Un changement culturel

Au Royaume-Uni, le marché de l’énergie a été privatisé et libéralisé à partir des années 1980. S’il s’organise autour de grands acteurs (les Big Six), et que l’État joue un rôle de régulateur, il reste moins centralisé qu’en France, ce qui permet à de petites structures d’émerger et de combler un vide.

Dès 1997, des habitants avaient acheté une partie du parc éolien d’Harlock Hill, dans le nord-ouest de l’Angleterre, et ouvraient ainsi la voie aux projets citoyens. Depuis, des coopératives et associations de toutes tailles investissent : en 2024, le secteur comptait 614 organisations et 212 000 membres dans tout le Royaume-Uni — des chiffres qui ont respectivement augmenté de 24 et 46 % depuis 2021 —, selon le dernier rapport de Community Energy England.

Malgré une croissance rapide au cours de la dernière décennie, leur poids reste limité : le secteur représente 0,5 % de la capacité de production électrique britannique. Mais leur effet est aussi culturel, notamment à une période où les conservateurs et l’extrême droite prennent pour cible les fermes éoliennes ou solaires, et où le public se désintéresse des objectifs de transition énergétique.

Selon une récente étude de King’s College London et Ipsos, seuls 29 % des Britanniques pensent aujourd’hui que le gouvernement devrait atteindre ses engagements en matière de zéro émission nette avant la date de 2050, quand ils étaient 54 % à se prononcer pour en 2021. En parallèle, une analyse de l’University of Manchester indique que la participation des citoyens aux projets d’énergies renouvelables, la propriété collective et les bénéfices collectifs peuvent en favoriser l’acceptation par un public autrement réticent à ces installations.

S’engager localement

Paul Allen, ingénieur et bénévole auprès de Power Up North London, voit dans ce modèle une réponse, pour « tous ceux qui voudraient s’engager localement et en faire plus pour combattre le réchauffement climatique à travers les énergies vertes ».

Pour lui, il ne s’agit pas que de projets de niche aux effets limités. « Ce qu’on fait ne change pas seulement un bâtiment. On développe la demande, on stimule l’entrepreneuriat, on fait travailler les professionnels du secteur… On mobilise tout un réseau de professionnels qui nous conseillent pro bono [à titre gracieux] — cela représente des milliers de livres sterling d’effort non rémunérés, mais sans lesquels les sites d’accueil n’iraient pas au bout de la démarche. Ce soutien n’est tout simplement pas disponible ailleurs. »

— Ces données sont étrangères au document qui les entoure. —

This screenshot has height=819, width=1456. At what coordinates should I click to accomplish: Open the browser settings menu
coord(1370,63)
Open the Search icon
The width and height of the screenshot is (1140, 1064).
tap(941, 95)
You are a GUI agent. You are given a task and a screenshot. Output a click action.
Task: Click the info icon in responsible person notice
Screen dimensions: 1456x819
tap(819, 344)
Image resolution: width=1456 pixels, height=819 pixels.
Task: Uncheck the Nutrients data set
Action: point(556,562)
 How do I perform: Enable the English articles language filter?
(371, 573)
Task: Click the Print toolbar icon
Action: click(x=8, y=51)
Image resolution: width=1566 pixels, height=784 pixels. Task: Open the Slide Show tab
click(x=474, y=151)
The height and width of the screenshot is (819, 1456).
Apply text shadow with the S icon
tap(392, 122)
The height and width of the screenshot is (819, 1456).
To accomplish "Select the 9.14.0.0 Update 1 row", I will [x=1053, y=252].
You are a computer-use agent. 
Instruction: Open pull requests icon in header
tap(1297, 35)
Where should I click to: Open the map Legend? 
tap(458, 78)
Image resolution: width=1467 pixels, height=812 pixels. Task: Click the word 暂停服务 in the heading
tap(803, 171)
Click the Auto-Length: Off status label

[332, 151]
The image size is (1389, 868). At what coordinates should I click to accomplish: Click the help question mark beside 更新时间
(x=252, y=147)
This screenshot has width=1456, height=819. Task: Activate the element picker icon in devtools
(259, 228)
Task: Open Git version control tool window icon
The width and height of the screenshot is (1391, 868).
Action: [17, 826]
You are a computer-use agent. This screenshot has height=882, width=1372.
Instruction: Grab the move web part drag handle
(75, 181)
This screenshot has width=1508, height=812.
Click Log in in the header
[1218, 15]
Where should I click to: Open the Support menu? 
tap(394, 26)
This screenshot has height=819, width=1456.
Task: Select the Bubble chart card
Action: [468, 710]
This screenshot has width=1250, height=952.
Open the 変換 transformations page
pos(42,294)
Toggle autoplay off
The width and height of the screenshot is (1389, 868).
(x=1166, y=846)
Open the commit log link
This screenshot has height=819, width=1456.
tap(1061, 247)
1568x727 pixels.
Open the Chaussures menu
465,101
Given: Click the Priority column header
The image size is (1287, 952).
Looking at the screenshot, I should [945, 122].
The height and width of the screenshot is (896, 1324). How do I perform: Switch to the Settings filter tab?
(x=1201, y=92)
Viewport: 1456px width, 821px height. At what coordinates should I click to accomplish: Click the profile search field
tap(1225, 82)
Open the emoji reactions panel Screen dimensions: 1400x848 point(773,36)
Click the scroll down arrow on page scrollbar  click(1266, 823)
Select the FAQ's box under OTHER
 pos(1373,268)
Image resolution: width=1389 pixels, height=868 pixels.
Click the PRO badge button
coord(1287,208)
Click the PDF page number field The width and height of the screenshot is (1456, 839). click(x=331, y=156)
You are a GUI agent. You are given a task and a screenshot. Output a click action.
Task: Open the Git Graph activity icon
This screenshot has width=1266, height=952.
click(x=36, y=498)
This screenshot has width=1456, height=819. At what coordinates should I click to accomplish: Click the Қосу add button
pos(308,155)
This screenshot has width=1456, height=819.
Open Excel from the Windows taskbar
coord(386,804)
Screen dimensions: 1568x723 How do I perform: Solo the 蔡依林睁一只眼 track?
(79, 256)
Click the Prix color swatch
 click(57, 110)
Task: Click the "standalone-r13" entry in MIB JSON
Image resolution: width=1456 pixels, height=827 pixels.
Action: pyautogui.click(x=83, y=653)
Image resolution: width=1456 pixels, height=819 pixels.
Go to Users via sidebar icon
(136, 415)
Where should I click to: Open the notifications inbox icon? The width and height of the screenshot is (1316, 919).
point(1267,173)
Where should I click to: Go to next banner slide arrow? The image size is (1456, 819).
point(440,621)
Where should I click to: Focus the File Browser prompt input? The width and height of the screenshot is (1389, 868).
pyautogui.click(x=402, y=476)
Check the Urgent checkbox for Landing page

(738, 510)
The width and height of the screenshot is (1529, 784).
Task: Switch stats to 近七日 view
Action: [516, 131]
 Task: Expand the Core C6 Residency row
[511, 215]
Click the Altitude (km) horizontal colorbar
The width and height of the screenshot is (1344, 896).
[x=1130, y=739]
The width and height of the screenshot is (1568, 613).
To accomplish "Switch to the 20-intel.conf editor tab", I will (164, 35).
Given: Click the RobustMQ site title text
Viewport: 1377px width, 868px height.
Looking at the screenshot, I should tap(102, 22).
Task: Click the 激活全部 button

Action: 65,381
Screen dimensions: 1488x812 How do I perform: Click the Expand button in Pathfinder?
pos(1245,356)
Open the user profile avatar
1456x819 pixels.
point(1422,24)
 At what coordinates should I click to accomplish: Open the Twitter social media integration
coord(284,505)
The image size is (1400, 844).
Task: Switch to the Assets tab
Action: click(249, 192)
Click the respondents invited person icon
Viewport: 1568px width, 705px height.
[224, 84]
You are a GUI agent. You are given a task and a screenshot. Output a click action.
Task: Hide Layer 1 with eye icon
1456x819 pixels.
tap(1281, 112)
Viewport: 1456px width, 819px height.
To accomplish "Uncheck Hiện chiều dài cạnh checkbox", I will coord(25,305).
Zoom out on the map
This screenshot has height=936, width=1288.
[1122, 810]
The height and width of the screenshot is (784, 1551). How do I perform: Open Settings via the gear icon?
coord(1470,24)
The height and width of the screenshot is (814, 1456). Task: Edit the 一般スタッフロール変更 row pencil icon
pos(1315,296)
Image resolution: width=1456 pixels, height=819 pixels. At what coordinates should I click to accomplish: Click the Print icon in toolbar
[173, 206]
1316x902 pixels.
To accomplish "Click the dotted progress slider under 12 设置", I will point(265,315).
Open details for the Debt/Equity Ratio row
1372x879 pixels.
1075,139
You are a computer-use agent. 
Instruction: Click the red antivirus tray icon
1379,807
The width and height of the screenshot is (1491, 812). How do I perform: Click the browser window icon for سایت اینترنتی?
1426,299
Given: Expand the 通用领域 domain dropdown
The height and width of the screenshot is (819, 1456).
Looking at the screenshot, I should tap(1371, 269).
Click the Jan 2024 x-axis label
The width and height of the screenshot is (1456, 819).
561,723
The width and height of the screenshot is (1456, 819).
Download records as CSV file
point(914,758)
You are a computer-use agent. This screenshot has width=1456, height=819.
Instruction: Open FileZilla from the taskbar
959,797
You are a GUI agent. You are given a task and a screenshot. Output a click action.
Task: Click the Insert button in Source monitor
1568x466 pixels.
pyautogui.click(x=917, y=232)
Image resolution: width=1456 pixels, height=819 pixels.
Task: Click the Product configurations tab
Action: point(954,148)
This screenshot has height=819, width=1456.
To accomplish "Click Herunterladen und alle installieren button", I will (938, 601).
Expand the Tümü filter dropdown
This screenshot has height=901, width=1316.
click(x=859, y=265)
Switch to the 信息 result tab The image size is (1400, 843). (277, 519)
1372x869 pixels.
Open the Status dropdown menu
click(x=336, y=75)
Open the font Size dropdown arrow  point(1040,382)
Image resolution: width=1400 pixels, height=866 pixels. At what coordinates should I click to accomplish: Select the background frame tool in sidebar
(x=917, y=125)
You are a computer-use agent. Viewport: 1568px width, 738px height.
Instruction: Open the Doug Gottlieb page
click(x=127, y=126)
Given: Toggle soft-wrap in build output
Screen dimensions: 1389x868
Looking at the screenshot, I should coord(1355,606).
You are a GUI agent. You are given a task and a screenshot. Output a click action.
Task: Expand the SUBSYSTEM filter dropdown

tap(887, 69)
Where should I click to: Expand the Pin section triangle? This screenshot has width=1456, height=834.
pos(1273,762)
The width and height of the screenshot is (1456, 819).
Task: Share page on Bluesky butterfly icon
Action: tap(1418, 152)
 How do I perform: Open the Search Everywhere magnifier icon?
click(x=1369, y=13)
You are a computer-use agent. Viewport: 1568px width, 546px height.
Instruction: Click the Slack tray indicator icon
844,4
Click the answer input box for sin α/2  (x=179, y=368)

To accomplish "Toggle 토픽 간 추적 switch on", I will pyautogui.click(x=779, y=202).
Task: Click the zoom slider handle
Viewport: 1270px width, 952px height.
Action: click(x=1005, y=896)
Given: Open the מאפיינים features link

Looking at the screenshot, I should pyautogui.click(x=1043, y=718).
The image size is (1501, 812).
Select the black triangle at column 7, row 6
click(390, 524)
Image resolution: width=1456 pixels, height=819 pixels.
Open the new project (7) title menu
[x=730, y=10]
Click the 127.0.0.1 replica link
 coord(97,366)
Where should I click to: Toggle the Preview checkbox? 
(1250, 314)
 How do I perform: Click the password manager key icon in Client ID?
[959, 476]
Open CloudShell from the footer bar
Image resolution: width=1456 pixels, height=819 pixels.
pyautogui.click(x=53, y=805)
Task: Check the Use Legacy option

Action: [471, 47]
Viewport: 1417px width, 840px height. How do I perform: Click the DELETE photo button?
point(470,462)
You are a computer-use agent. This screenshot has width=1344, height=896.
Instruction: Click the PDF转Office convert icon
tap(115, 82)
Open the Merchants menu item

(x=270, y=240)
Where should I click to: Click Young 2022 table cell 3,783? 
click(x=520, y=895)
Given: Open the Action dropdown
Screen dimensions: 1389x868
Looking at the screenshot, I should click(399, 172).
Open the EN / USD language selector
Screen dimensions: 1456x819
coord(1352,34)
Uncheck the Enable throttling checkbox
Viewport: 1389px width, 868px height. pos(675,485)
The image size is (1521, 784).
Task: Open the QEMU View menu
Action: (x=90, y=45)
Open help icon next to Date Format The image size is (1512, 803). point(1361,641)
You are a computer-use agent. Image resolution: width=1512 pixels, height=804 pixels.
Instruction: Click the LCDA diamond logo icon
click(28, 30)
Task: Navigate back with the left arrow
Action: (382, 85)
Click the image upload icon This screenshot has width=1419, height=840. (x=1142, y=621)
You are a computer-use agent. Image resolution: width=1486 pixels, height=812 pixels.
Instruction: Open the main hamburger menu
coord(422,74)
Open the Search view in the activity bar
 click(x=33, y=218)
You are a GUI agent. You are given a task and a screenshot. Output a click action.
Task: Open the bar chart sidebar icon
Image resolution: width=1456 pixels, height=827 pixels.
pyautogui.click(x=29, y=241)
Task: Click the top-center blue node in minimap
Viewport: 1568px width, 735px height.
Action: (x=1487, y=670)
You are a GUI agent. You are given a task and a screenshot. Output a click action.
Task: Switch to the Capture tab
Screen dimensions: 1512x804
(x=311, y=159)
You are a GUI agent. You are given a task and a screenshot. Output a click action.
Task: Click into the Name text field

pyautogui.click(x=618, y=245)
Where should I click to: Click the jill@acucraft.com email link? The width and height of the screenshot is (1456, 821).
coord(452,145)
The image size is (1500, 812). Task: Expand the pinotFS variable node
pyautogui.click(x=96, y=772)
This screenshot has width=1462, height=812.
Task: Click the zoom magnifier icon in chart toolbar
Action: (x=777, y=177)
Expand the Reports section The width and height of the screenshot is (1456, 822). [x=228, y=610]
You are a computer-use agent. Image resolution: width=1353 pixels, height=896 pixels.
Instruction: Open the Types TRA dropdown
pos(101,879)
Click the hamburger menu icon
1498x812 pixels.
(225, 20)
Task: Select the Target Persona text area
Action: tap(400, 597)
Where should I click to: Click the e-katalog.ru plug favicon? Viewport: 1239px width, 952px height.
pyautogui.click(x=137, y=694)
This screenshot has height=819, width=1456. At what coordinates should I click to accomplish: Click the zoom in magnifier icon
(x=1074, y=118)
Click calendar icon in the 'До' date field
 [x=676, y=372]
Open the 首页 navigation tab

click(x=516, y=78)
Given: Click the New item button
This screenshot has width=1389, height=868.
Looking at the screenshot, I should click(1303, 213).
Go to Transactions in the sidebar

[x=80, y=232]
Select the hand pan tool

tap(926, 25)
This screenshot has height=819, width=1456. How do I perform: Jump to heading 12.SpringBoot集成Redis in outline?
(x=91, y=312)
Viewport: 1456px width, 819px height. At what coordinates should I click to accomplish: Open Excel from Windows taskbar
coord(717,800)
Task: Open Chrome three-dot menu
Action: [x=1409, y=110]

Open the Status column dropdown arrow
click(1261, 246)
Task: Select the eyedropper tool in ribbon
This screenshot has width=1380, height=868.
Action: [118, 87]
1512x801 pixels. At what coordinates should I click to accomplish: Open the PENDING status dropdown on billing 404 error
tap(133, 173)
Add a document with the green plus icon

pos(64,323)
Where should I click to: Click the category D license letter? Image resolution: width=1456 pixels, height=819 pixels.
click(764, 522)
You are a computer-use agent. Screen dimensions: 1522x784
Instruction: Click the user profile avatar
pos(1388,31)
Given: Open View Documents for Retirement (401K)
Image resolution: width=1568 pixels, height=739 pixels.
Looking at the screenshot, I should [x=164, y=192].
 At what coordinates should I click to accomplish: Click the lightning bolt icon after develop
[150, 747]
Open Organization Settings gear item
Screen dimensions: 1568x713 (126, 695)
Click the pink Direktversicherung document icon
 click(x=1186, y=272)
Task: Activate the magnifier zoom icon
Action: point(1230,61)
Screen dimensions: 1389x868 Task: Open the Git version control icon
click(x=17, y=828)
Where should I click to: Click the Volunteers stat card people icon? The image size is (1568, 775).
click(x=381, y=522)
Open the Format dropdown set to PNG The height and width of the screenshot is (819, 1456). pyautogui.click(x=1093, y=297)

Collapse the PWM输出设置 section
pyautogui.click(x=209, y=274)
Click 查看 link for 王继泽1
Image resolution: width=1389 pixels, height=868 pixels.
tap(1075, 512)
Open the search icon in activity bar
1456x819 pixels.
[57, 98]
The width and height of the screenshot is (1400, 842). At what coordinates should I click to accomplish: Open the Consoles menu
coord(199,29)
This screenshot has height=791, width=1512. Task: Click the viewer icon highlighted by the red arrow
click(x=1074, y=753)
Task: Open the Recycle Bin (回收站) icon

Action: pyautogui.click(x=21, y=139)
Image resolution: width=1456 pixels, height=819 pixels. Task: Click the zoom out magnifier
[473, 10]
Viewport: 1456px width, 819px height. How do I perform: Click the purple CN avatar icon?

Tanuja Pandit et Paul Allen de Power Up North London. © Juliette Démas / Reporterre

À ces projets d’installations s’ajoutent des actions de vulgarisation, ainsi qu’un travail sur l’isolation des bâtiments et sur la précarité énergétique, qui concerne jusqu’à 6 millions de Britanniques (11 % des foyers en Angleterre, ou 34 % en Écosse).

Les questions des prix et de la dépendance énergétique se sont posées avec une urgence renouvelée au début de la guerre en Ukraine, lorsque les factures énergétiques triplaient, et forçaient le gouvernement à fixer des plafonds et à distribuer des aides. À nouveau, le conflit en Iran accroît cette pression sur les prix et, le 16 mars, le Premier ministre travailliste a annoncé 53 millions de livres (61 millions d’euros) d’aides pour les foyers en difficulté.

Ces projets se placent à mi-chemin entre militantisme et activité économique, et ont un véritable effet sur la concurrence, selon Pierre Wokuri, professeur junior à Sciences Po Rennes et auteur de l’essai Une énergie verte et démocratique ? Les projets coopératifs d’énergie renouvelable au Danemark, en France et au Royaume-Uni. Les freins restent cependant nombreux et il identifie quatre défis. « Il faut maîtriser l’incertitude, supporter les coûts, s’implanter sur le marché et sécuriser un flux de revenu. »

En France, on compte un peu moins de 500 projets d’énergie citoyenne — un développement plus lent lié à la prégnance d’EDF, et « au fait qu’il n’y ait jamais eu de stratégie spécifique pour soutenir ces projets ». Au Royaume-Uni, observe-t-il, « des fonds et soutiens dédiés ont permis de créer des structures et de fédérer les acteurs. Même s’ils ont disparu sous les conservateurs, tout cela a laissé des traces positives ».